FILED PURSUANT TO RULE 424(b)(3)
REGISTRATION NO. 333-145949
This prospectus supplement (this Supplement No. 8) is part of the prospectus of American Realty Capital Trust, Inc. (we, the REIT, ARCT or Company), dated December 13, 2010 (the Prospectus) and should be read in conjunction with the Prospectus, Supplement No. 5, dated May 2, 2011 (Supplement No. 5), Supplement No. 6, dated May 27, 2011 (Supplement No. 6) and Supplement No. 7, dated June 2, 2011 (Supplement No. 7). This Supplement No. 8 supplements, modifies or supersedes certain information contained in the Prospectus, Supplement No. 5, Supplement No. 6 and Supplement No. 7. This Supplement No. 8 will be delivered with the Prospectus, Supplement No. 5, Supplement No. 6 and Supplement No.7. The purpose of this Supplement No. 8 is to update the status of the offering.
We commenced our initial public offering of 150.0 million shares of common stock on January 25, 2008. As of July 5, 2011, we had issued the entire 150.0 million shares of common stock available in connection with our primary offering and 2.8 million shares of common stock under the DRIP. We re-allocated the remaining 22.2 million shares available under the DRIP to our primary offering.

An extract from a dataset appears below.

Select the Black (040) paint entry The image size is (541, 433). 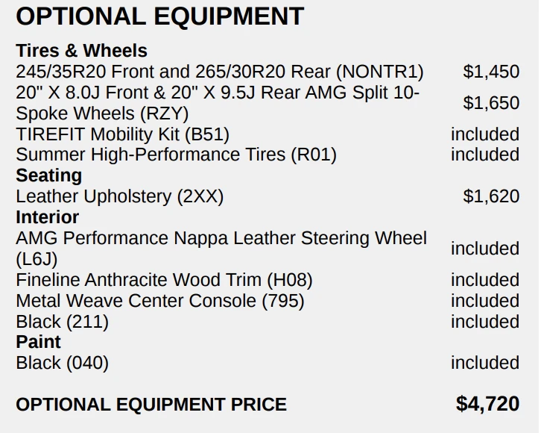click(x=62, y=363)
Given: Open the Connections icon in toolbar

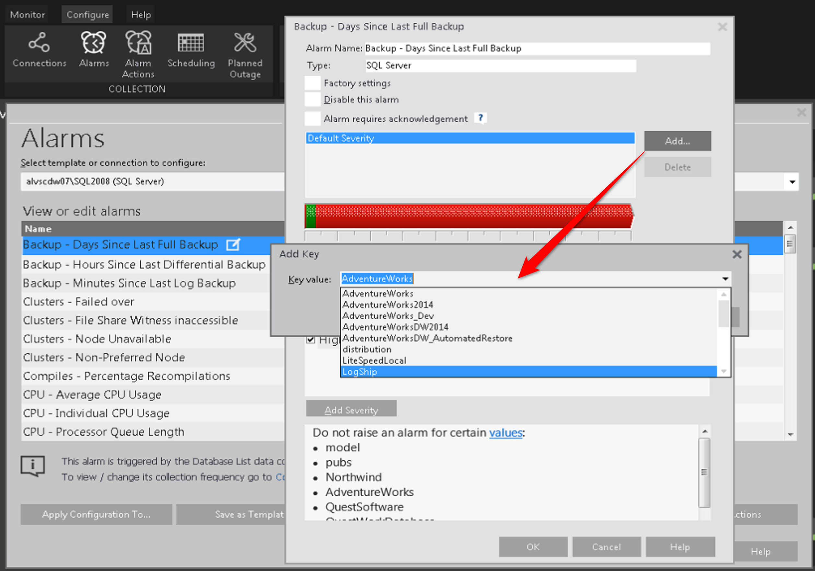Looking at the screenshot, I should click(x=39, y=43).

As of July 11, 2011, we had issued 165.8 million shares, including shares issued under the DRIP. Total gross proceeds from these issuances were $1.6 billion. As of July 11, 2011, the aggregate value of all share issuances and subscriptions outstanding was $1.7 billion based on a per share value of $10.00 (or $9.50 per share for shares issued under the DRIP).
As of July 11, 2011, there were 9.2 million shares of common stock available for sale in connection with our primary offering.
On August 5, 2010, we filed a registration statement on Form S-11 with the U.S. Securities Exchange Commission, to register $325 million of common stock for the follow on offering to our initial public offering. On July 11, 2011, we withdrew the registration statement for our follow on offering pursuant to Rule 477 of the Securities Act of 1933, as amended. Our initial public offering will continue until the earlier of July 25, 2011 or the date that we have accepted subscriptions, dated no later than July 11, 2011, for the remaining $9.2 million of shares of common stock at $10.00 per share remaining for sale.
We plan to file a registration statement on Form S-3 to register an additional 24 million shares of common stock for issuance under our DRIP. Cash distributions paid on shares of common stock held by stockholders who are existing participants in the DRIP will be automatically reinvested in additional shares of our common stock registered under the Form S-3.